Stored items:
****

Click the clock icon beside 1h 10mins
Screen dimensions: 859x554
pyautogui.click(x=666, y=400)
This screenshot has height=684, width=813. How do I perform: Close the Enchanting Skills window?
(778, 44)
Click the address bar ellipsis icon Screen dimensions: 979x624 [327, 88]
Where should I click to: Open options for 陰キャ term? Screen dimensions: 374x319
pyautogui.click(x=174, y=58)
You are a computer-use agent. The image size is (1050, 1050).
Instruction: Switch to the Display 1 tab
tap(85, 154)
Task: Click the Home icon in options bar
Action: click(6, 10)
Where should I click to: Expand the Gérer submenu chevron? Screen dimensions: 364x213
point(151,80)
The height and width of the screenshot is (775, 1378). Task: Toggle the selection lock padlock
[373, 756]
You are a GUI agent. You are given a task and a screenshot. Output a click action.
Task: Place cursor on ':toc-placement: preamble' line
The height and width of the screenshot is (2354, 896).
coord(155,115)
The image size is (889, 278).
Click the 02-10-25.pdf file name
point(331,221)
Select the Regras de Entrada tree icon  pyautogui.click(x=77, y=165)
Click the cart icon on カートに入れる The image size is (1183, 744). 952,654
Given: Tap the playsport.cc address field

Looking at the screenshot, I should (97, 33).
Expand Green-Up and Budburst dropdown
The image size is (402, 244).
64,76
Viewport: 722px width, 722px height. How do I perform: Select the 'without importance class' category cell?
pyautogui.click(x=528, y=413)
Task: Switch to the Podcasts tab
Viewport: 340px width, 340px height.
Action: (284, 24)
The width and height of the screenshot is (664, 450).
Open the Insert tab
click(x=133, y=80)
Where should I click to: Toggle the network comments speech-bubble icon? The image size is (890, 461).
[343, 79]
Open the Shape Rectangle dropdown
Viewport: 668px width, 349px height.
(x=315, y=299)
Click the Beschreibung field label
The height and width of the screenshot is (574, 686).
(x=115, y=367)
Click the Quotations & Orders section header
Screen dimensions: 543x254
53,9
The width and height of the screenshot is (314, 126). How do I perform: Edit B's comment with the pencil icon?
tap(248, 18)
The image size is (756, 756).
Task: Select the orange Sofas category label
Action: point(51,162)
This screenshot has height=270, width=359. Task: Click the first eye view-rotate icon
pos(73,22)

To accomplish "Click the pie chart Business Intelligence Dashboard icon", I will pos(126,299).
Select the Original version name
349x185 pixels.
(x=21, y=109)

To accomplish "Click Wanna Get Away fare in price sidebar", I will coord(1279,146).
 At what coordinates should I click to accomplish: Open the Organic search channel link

****

Give the number of lines that hold the word "will" in these records, with nothing added.

2